Precisamente por eso el voluntariado constituye un factor peculiar de humanización: gracias a las diversas formas de solidaridad y servicio que promueve y concreta, hace que la sociedad esté más atenta a la dignidad del hombre y a sus múltiples expectativas. A través de la actividad que lleva a cabo, el voluntariado llega a experimentar que la criatura humana sólo se realiza plenamente a sí misma si ama y se entrega a los demás.
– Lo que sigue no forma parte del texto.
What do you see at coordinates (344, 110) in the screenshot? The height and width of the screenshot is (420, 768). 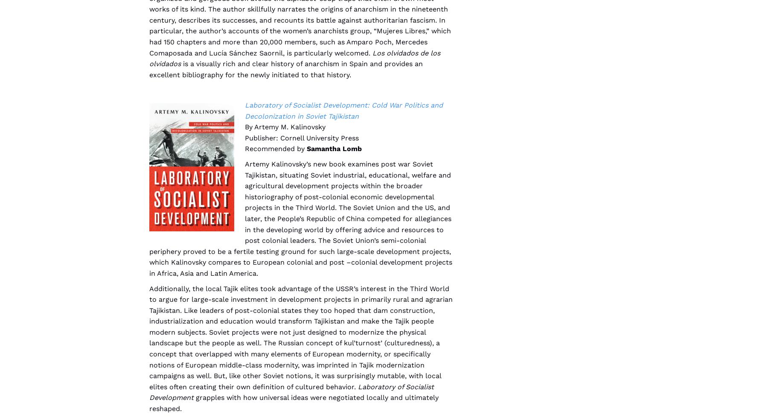 I see `'Laboratory of Socialist Development: Cold War Politics and Decolonization in Soviet Tajikistan'` at bounding box center [344, 110].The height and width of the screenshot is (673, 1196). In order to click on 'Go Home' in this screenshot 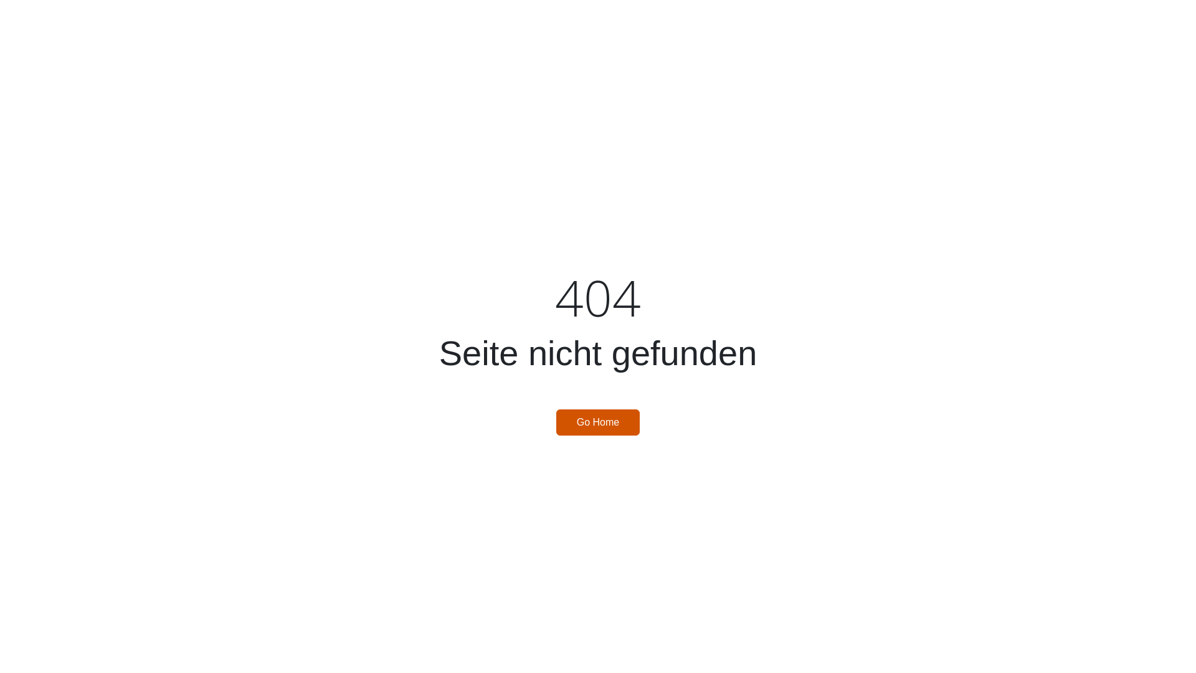, I will do `click(598, 422)`.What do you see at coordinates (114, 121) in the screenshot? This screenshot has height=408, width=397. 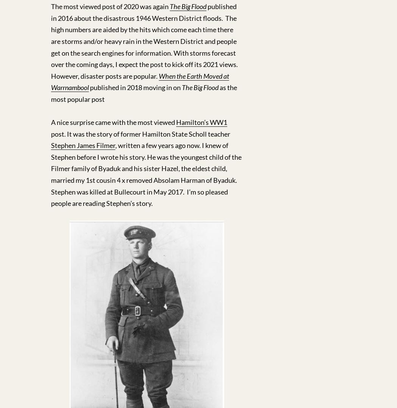 I see `'A nice surprise came with the most viewed'` at bounding box center [114, 121].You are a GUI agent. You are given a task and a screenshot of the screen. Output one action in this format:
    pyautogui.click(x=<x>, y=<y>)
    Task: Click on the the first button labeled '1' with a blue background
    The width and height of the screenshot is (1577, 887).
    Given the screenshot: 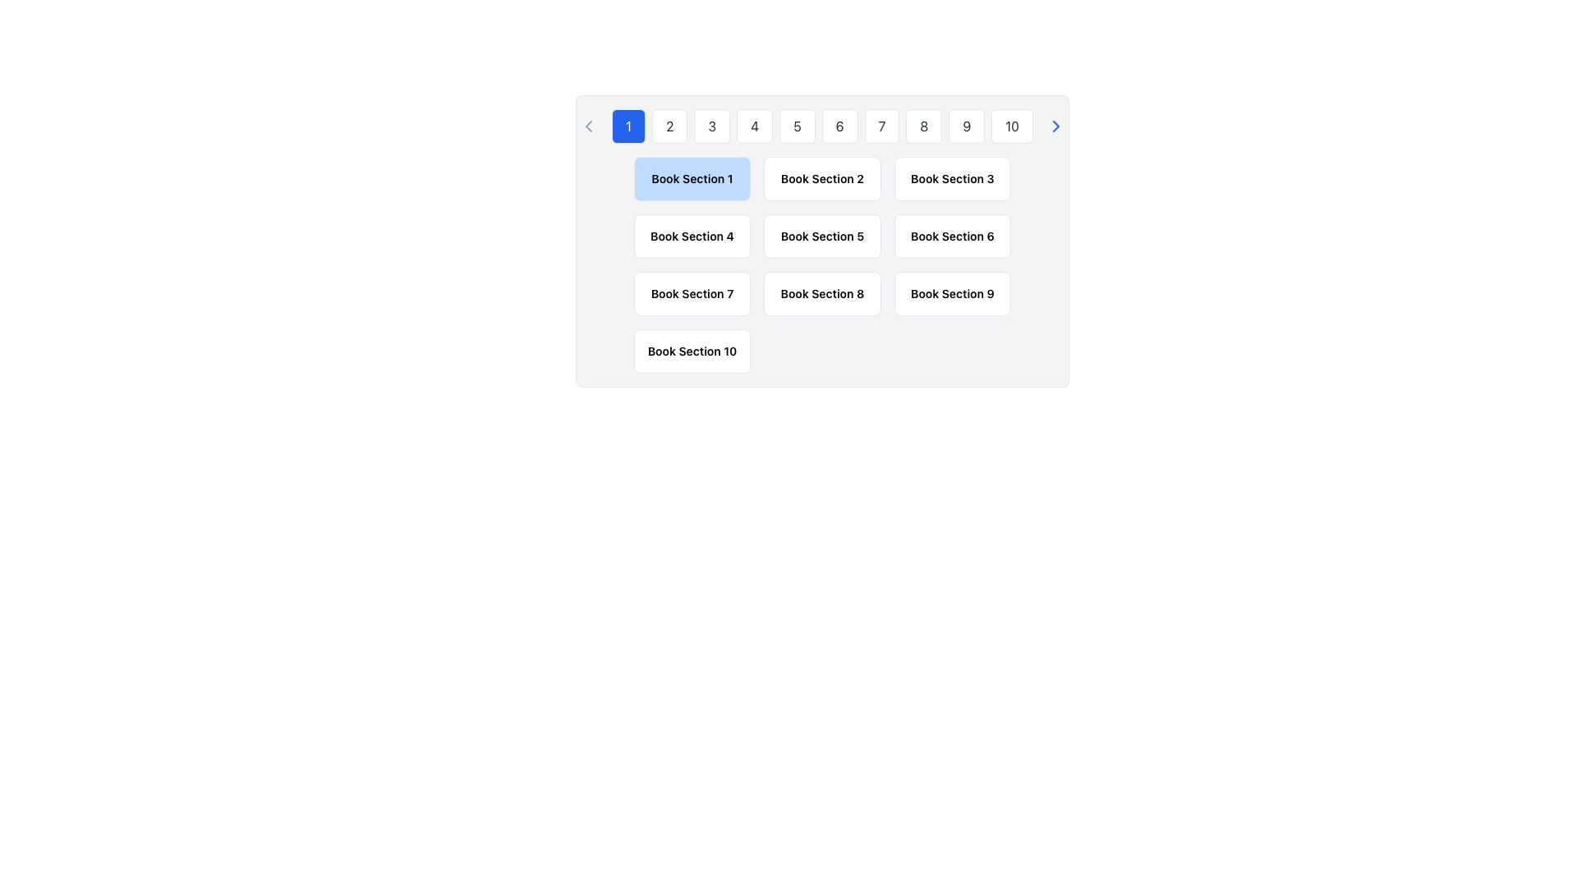 What is the action you would take?
    pyautogui.click(x=628, y=126)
2. Cristo, el Hijo de Dios hecho hombre, nos comunica la razón profunda de esta experiencia humana universal. Al manifestar el rostro de Dios, que es amor (Cf. 1 Juan 4, 8), revela al hombre el amor como ley suprema del ser. Durante su vida terrena Jesús hizo visible la ternura divina, despojándose «a sí mismo, tomando condición de siervo y haciéndose semejante a los hombres» (Efesios 5, 2). Compartiendo hasta la muerte nuestras vicisitudes terrenas, nos ha enseñado a «caminar en la caridad».
Siguiendo sus huellas, la Iglesia durante estos dos milenios no ha dejado de testimoniar este amor, escribiendo páginas edificantes gracias a santos y santas que han marcado la historia. Pienso en los más recientes, en san Maximiliano Kolbe, que se sacrificó para salvar la vida de un padre de familia, y en la madre Teresa de Calcuta, que se dedicó a los más pobres de entre los pobres.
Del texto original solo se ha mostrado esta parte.